Should I give my eczema baby coconut-based skin care products?
Coconut oil has gained popularity as a natural moisturiser for babies, BUT- here’s the important bit: when coconut is used on inflamed skin BEFORE it has been offered in the weaning diet (AKA skin exposure before being offered via the oral route), it may actually increase the risk of developing a food allergy to coconut.
This is because exposure to food products through broken skin can lead to sensitisation, rather than helping babies build oral tolerance. This is known as the dual allergen hypothesis.
What is the dual allergen exposure hypothesis?
The dual allergen exposure hypothesis suggests that babies are more likely to develop food allergies if they are first exposed to allergens through the skin-especially if it's inflamed or broken like in atopic dermatitis / eczema- rather than through the gut. In contrast, early oral exposure to allergens (through food) helps the immune system build tolerance. This is why introducing common allergens during weaning, alongside good skin care (and avoiding food based skin products- particularly those linked to food allergy in babies), can be so important in reducing food allergy risk in high risk babies (such as those with moderate to severe eczema or a strong family history)
While coconut allergy in babies hasn’t been studied as extensively as other food allergies, research is beginning to emerge. In a study of 275 children with positive coconut allergy tests (via skin prick or specific IgE), those who had used coconut-containing skincare products were more likely to have a confirmed allergy (although this was poorly documented in the study).
It’s also worth noting that ‘approximately 50% of oral ingestion reactions’ to coconut in this study was ‘associated with mild/moderate anaphylaxis’ - which is the most severe presentation of food allergy!
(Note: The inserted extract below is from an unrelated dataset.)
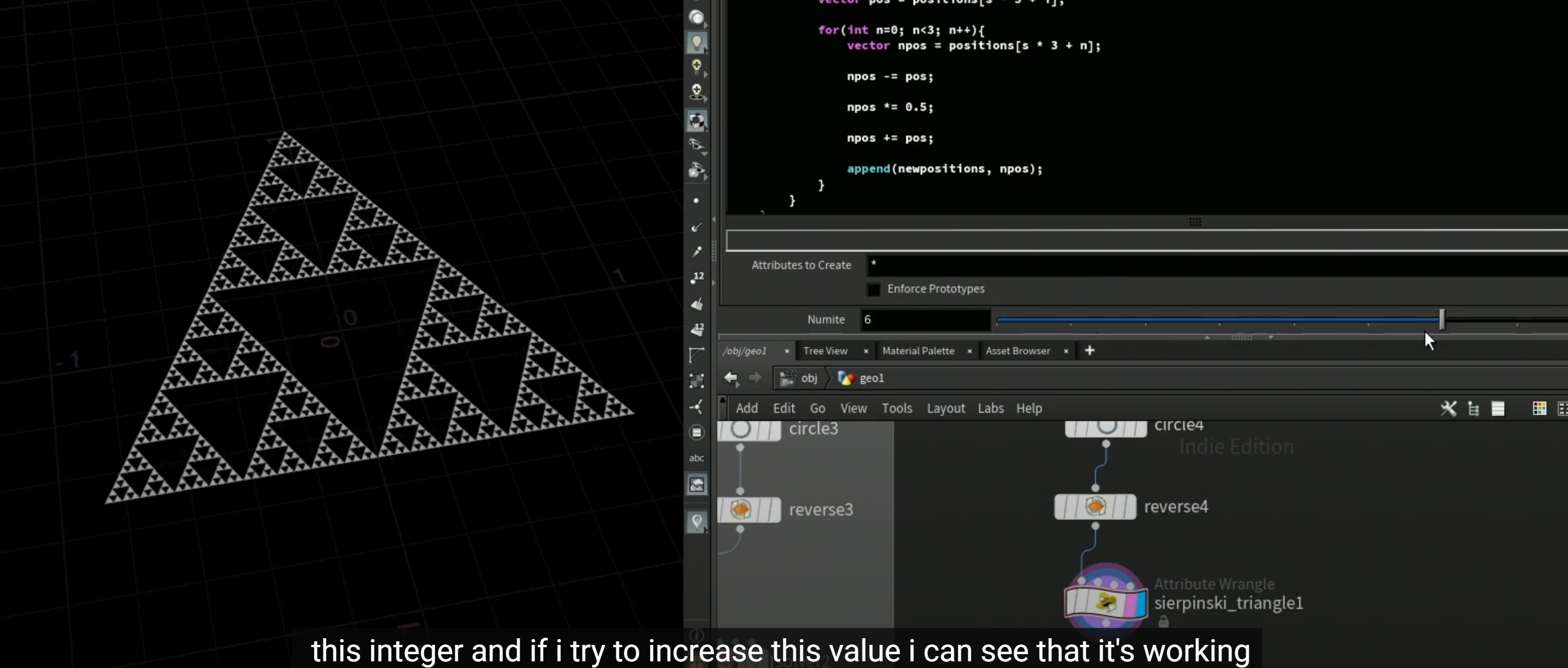The image size is (1568, 668).
Task: Enable the Enforce Prototypes checkbox
Action: (x=873, y=289)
The researchers in this study concluded: ‘Given the high prevalence of coconut in skin and hair care products, we suggest that patients are counseled on the potential of topical coconut to cause allergy, particularly in high-risk groups. Specifically, products with higher amount of allergen, such as pure coconut oil, should be the focus of counselling.’
This mirrors what we’ve seen with other allergens like peanut: when food proteins are applied to broken or inflamed skin- rather than eaten- they may actually increase the risk of allergy. Given how commonly coconut oil appears in baby skincare products, especially in pure form, families with high-risk babies should be made aware of this potential link.
For more information on coconut allergy in the UK check out Anaphylaxis UK
Study reference:
Kruse L, Lor J, Yousif R, Pongracic JA, Fishbein AB. Coconut allergy: Characteristics of reactions and diagnostic predictors in a pediatric tertiary care center. Ann Allergy Asthma Immunol. 2021 May;126(5):562-568.e1. doi: 10.1016/j.anai.2021.01.027. Epub 2021 Feb 4. PMID: 33548470; PMCID: PMC8168044. https://pmc.ncbi.nlm.nih.gov/articles/PMC8168044/#R4
The dual allergen hypothesis:
Walker MT, Green JE, Ferrie RP, Queener AM, Kaplan MH, Cook-Mills JM. Mechanism for initiation of food allergy: Dependence on skin barrier mutations and environmental allergen costimulation. J Allergy Clin Immunol. 2018 May;141(5):1711-1725.e9. doi: 10.1016/j.jaci.2018.02.003. Epub 2018 Feb 15. Erratum in: J Allergy Clin Immunol. 2018 Jul;142(1):339. doi: 10.1016/j.jaci.2018.05.013. PMID: 29454836; PMCID: PMC5938139.
https://pmc.ncbi.nlm.nih.gov/articles/PMC5938139/
Brough HA, Nadeau KC, Sindher SB, Alkotob SS, Chan S, Bahnson HT, Leung DYM, Lack G. Epicutaneous sensitization in the development of food allergy: What is the evidence and how can this be prevented? Allergy. 2020 Sep;75(9):2185-2205. doi: 10.1111/all.14304. Epub 2020 May 18. PMID: 32249942; PMCID: PMC7494573.